* Start DOCUMENT *
# 6.3 replaces "TiVo Suggestions" w/ "DirecTV Requirement" and other Untrue 6.3 Rumors



## JLWINE (Jun 18, 2002)

This thread is dedicated to any untrue 6.3 rumor you would like to create.  Such as...

Did you hear that with the 6.3 update "TiVo Suggestions" has been replaced with "DirecTV Requirements" these shows are recorded automatically and you are required to watch the whole program. You are unable to fast forward and must use your remote to input commands as directed throughout the program.. What a rip!


----------



## drewcipher (May 21, 2002)

I heard that it will randomly select shows in the TO DO list each day and stop recoding the last 10 minutes, and then delete the show from the guide permanently and you will only see To Be Announced when looking.


----------



## cheer (Nov 13, 2005)

Not sure whether this counts, but I've written a hack for 6.3 that automatically rewrites the dialog in the Fox sitcom "'Til Death" so that it's funny.


----------



## ebonovic (Jul 24, 2001)

The TiVo 6.3a update was written so that it can also run on the HR20 hardware...


----------



## willardcpa (Feb 23, 2001)

AbFabMag beleives the post just above.


----------



## Cruzan (Dec 21, 2001)

cheer said:


> Not sure whether this counts, but I've written a hack for 6.3 that automatically rewrites the dialog in the Fox sitcom "'Til Death" so that it's funny.
* End DOCUMENT *
* Start ENTRIES SHOWN *
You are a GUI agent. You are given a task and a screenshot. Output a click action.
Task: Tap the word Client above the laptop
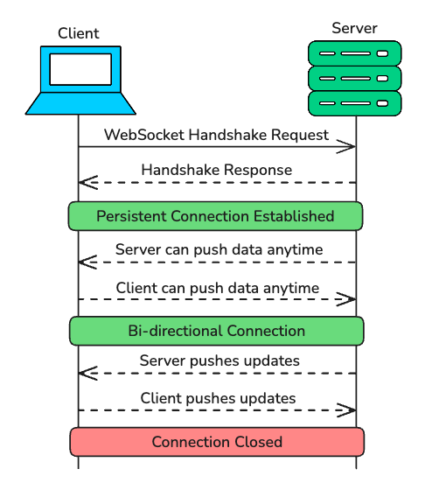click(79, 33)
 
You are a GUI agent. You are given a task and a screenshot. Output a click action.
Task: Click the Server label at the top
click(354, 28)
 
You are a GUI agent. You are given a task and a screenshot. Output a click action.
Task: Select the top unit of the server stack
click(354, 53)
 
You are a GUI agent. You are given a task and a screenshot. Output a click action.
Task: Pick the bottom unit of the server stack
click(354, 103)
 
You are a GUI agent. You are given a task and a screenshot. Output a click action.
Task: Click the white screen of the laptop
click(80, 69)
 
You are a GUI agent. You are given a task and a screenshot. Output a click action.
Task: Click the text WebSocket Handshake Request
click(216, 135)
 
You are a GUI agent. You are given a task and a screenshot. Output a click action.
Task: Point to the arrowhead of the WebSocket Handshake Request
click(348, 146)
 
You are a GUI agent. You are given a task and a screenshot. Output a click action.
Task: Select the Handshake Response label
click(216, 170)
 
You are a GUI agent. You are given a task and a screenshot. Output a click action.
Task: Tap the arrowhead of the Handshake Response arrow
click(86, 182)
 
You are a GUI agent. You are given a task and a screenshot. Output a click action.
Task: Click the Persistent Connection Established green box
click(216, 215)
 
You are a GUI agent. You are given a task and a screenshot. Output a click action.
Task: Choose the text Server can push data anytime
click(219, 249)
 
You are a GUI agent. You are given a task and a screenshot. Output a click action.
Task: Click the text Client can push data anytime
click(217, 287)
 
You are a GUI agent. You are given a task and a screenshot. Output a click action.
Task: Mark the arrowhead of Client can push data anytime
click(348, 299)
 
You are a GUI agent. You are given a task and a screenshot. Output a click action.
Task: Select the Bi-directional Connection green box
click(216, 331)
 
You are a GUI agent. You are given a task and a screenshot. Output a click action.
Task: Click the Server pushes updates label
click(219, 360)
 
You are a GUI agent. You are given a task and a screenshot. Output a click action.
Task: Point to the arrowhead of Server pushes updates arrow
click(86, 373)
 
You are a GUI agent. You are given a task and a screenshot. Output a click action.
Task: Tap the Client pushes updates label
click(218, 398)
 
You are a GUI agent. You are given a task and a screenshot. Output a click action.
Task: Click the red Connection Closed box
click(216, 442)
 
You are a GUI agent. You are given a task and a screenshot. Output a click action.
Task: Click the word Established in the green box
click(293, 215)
* End ENTRIES SHOWN *
* Start ENTRIES SHOWN *
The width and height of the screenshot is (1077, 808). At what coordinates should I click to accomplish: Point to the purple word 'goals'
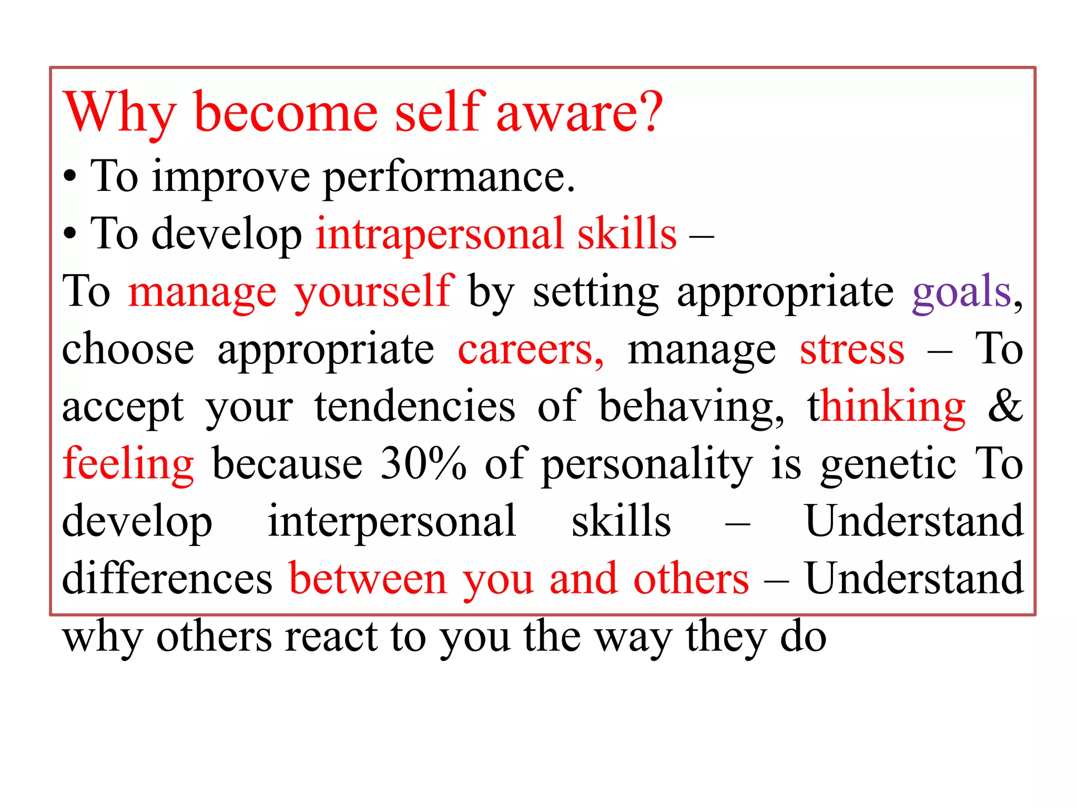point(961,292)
* End ENTRIES SHOWN *
> _WHAT THIS EXERCISE ASKS_
A. Check each statement below against the 6.3 rumors thread. For each, answer yes or no and quote the words from the thread that decide it.
(i) The opening post claims that shows recorded under "DirecTV Requirements" cannot be fast-forwarded.
(ii) drewcipher's rumor says the update will stop recording the first 10 minutes of selected shows.
(iii) cheer claims to have written a hack that rewrites the dialog in an NBC sitcom.
B. Print the passage of the 6.3 rumors thread that begins at the words "## JLWINE (Jun" and stops after the words "What a rip!".
C. Carry on the 6.3 rumors thread from the point where it stops.

> _TASK-BY-TASK ANSWERS_
A.
(i) Yes: "You are unable to fast forward"
(ii) No: "stop recoding the last 10 minutes"
(iii) No: "the Fox sitcom"

B.
## JLWINE (Jun 18, 2002)

This thread is dedicated to any untrue 6.3 rumor you would like to create.  Such as...

Did you hear that with the 6.3 update "TiVo Suggestions" has been replaced with "DirecTV Requirements" these shows are recorded automatically and you are required to watch the whole program. You are unable to fast forward and must use your remote to input commands as directed throughout the program.. What a rip!

C.
There needs to be SOME plausibility to this thread. Sorry, but making "Til Death" funny is just plain impossible.


----------



## bpdp379 (Feb 25, 2004)

It instantly hits the 30 second skip over any and all Comcast or Dish commercials.

I don't have 6.3a yet, this is just what a CSR told me....


----------



## Gunnyman (Jul 10, 2003)

wait a sec, doesn't the R-15 already do all this stuff?

So can't we just say Brings the feature set in line with all Directv Plus DVR's?


----------



## kpurcell (Jul 13, 2005)

cheer said:


> Not sure whether this counts, but I've written a hack for 6.3 that automatically rewrites the dialog in the Fox sitcom "'Til Death" so that it's funny.


Did you sneak into my house and secreatly install this on my DirecTivo because I thought it was pretty dang funny.


----------



## slydog75 (Jul 8, 2004)

ebonovic said:


> The TiVo 6.3a update was written so that it can also run on the HR20 hardware...


Finally after spreading all that BS for the last few months Earl says something I can believe in!


----------



## jaguar325 (Dec 28, 2005)

open systems. In recognition of its customers demands for more a more open platform, 6.3 contains the first round of significant software extensions allowing for complete upward and backward compatibility, along with more choice for the user on how they access, store and retrieve programming. This version also "unlocks" an additional 100GB of disc storage previously "reserved for future use" by DirecTV and not available to the user. This will kick-off a series of upcoming code rollouts that will happen on an accelerated (once/month) pace. In November, the highly touted ver. 6.4 will be released, allowing the user to simply select from a setup menu whether they want "Tivo Interface" or "DirecTV Interface".. using the "thumbs up" and "thumbs down" buttons (respectively). Late in 2006, versions 6.5 and 6.6 will allow for burning digital programming to DVDs or sending it directly to a laptop via wi-fi. This added convenience will come at no charge to the customer.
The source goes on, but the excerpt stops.